◆ ABOUT THIS EXERCISE ◆
Working from the top of the records below, reproduce each line exactly, ending once you have written the line containing "Hide the 'ref'".

◆ STUDY MATERIAL ◆
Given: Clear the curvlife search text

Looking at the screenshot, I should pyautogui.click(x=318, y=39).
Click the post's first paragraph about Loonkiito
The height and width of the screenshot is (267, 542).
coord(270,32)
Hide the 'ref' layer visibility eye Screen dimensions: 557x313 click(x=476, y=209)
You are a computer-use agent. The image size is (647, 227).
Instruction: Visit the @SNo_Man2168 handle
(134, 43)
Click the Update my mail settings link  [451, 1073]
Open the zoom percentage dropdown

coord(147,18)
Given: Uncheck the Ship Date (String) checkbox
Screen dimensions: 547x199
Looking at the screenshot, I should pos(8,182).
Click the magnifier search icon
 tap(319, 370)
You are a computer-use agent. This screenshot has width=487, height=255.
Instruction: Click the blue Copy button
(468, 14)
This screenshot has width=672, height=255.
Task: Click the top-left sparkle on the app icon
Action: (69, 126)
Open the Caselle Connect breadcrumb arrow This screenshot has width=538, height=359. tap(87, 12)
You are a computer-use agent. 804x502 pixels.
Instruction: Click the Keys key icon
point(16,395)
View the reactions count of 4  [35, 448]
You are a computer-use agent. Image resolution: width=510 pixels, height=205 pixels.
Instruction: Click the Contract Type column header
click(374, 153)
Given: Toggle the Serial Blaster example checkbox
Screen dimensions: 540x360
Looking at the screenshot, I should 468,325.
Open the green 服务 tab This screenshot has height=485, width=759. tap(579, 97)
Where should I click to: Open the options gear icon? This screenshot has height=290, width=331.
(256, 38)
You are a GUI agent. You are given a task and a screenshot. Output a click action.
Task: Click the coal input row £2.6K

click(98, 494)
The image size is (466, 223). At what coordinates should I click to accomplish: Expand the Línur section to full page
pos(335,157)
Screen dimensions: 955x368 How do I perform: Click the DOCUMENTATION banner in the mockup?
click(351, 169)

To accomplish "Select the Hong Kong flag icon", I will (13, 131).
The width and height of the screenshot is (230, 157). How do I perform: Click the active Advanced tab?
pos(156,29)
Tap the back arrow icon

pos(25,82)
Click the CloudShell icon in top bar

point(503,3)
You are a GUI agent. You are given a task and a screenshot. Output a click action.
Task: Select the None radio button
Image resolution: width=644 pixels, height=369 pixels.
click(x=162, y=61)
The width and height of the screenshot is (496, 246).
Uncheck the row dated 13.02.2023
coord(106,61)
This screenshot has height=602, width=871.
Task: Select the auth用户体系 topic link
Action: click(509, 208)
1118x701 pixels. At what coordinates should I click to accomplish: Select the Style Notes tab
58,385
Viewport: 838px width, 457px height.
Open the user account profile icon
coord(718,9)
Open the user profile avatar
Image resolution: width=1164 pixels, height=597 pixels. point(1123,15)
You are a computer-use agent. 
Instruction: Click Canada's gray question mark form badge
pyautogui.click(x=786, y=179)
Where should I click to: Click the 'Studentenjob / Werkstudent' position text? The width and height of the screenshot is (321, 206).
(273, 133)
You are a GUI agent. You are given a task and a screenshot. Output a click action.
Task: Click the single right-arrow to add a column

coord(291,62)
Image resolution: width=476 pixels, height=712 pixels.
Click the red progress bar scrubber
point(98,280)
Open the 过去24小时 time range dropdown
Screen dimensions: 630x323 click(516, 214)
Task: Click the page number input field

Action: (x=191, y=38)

◆ YOUR SOLUTION ◆
Given: Clear the curvlife search text

Looking at the screenshot, I should pyautogui.click(x=318, y=39).
Click the post's first paragraph about Loonkiito
The height and width of the screenshot is (267, 542).
coord(270,32)
Hide the 'ref' layer visibility eye Screen dimensions: 557x313 click(x=476, y=209)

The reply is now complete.